Paul Chirik Source: C. Todd Reichart, Department of ChemistryChemists from Princeton University and Merck & Co. Inc. have found a revolutionary way to produce an epilepsy drug with materials that are cheaper, work faster and are more environmentally friendly than the precious metals currently being used.

“This highlights an important principle in green chemistry — that the more environmental solution can also be the preferred one chemically,” said Paul Chirik, the Edwards S. Sanford Professor of Chemistry and head of the lab that produced the research. He and his team initially began working about 10 years ago to find replacements for platinum, rhodium and other precious metals based on cost but discovered substitutes that also have a smaller environmental impact.

“There are huge environmental concerns, if you think about digging up platinum out of the ground. Typically, you have to go about a mile deep and move 10 tons of earth. That has a massive carbon dioxide footprint, ” Chirik said.

One of the main issues is that molecules have right- and left-handed forms that react differently, so the Food and Drug Administration requires that medications are single-enantiomer drugs, meaning they only contain one “hand,” for safety reasons. The challenge for chemists is synthesizing only one hand. Precious metals are used as catalysts for this purpose.

“Our paper demonstrates that a more Earth-abundant metal, cobalt, can be used to synthesize the epilepsy medication Keppra as just one hand,” Chirik explained.

Another issue is that the use of solvents contributes a large amount of waste to the process of manufacturing drug molecules. The switch to cobalt allowed for the use of methanol, a less toxic solvent, to conduct the reaction, rather than the chlorinated solvents, such as dichloromethane, that rhodium requires, thereby furthering the goal of finding a greener method of producing medications.

Both Chirik and Michael Shevlin, an associate principal scientist at the Catalysis Laboratory in the Department of Process Research & Development at Merck & Co.
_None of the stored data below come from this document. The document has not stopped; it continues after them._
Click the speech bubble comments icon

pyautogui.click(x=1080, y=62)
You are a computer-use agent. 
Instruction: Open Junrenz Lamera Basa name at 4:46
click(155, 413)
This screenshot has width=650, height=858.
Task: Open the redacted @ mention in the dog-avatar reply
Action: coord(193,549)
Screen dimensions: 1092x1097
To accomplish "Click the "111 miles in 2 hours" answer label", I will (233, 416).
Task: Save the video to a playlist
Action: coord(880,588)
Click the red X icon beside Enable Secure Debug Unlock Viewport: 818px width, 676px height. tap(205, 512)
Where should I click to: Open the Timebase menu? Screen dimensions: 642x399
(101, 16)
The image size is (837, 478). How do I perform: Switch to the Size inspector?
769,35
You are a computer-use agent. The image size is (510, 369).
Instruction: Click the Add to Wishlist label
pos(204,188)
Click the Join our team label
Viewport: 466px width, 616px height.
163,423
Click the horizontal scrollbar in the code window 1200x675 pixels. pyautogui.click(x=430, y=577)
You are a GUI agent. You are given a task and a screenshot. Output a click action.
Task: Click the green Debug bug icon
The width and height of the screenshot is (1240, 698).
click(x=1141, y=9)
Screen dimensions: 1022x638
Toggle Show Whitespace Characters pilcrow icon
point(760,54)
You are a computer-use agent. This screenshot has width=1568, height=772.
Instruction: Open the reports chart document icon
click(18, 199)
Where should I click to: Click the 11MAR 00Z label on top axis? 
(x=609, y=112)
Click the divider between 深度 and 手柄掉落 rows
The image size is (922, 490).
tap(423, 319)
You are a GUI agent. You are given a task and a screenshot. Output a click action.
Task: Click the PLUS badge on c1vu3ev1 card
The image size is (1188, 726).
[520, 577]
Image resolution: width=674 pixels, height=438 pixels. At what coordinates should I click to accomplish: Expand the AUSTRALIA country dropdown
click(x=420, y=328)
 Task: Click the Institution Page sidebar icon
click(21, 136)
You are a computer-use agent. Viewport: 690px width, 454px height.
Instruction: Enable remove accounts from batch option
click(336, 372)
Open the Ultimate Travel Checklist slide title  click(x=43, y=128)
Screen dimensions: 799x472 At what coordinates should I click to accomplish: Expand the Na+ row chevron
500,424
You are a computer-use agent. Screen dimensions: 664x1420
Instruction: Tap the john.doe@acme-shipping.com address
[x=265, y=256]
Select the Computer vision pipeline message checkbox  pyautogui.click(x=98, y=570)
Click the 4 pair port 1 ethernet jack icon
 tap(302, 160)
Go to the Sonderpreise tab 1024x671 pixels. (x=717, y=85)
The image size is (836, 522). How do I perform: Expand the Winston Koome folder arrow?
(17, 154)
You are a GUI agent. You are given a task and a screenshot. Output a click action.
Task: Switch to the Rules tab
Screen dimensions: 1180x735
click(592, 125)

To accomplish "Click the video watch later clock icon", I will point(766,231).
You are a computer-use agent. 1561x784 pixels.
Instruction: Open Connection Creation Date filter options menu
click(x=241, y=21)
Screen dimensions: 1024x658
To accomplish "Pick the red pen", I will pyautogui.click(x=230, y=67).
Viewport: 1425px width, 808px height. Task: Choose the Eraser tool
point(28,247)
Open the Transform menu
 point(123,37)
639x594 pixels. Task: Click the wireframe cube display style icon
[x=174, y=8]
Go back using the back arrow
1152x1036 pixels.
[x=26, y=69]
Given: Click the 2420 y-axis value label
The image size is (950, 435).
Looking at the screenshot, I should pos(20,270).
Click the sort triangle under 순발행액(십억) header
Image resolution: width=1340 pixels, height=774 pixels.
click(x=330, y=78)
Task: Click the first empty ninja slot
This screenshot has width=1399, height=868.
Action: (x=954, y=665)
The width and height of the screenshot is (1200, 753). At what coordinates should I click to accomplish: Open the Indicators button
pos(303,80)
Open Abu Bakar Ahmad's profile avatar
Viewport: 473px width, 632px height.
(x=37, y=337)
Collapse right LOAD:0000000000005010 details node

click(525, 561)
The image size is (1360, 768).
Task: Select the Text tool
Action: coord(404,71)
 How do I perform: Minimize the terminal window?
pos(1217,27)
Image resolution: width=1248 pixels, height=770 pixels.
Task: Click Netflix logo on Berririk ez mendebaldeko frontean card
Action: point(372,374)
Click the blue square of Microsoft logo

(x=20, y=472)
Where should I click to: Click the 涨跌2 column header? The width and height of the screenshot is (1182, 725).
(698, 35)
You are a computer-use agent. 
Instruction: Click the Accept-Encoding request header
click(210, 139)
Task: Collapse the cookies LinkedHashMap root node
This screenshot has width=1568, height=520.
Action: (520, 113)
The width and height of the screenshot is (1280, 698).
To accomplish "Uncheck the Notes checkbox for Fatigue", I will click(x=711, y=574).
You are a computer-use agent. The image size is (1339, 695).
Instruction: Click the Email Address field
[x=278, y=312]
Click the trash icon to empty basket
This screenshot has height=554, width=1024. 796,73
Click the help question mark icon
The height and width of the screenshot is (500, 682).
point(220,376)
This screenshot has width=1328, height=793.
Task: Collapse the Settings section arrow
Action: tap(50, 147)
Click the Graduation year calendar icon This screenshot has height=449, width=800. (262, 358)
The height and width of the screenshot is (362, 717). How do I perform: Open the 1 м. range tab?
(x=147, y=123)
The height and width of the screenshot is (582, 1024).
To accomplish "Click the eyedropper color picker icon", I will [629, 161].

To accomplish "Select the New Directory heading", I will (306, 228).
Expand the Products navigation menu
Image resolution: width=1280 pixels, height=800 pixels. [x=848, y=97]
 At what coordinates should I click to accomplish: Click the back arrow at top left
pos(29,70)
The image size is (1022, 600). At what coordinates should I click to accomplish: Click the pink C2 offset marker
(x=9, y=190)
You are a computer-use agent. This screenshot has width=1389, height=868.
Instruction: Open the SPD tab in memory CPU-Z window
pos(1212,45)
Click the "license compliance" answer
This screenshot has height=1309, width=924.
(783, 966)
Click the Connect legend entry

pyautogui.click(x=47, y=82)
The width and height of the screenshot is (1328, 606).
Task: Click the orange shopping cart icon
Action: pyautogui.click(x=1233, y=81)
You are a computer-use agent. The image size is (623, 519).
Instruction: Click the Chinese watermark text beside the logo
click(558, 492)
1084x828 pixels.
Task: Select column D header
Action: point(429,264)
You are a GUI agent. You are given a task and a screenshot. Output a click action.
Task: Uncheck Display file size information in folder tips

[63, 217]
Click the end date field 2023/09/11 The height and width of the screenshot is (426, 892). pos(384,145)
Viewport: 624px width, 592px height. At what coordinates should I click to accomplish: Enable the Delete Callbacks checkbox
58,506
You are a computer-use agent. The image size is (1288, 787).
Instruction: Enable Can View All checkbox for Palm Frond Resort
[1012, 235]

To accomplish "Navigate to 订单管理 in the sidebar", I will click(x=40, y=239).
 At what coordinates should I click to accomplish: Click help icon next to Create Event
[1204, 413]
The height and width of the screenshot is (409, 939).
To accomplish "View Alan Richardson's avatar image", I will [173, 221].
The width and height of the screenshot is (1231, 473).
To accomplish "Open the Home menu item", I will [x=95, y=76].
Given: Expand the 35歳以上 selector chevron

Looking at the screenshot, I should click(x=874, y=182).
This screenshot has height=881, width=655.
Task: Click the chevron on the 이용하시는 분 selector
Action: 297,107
Inc. and a co-author on the paper, credit the academic-industrial collaboration with the success of the research.

“Instead of trying just a few experiments to test a hypothesis, we can quickly set up large arrays of experiments that cover orders of magnitude more chemical space,” Shevlin said. “The synergy is tremendous; scientists like Max Friedfeld (the first author on the paper and a former graduate student in Chirik’s lab) and Aaron Zhong (co-author and graduate student) can conduct hundreds of experiments in our lab, and then take the most interesting results back to Princeton to study in detail. What they learn there then informs the next round of experimentation here.”

The research was published in the journal Science on May 25.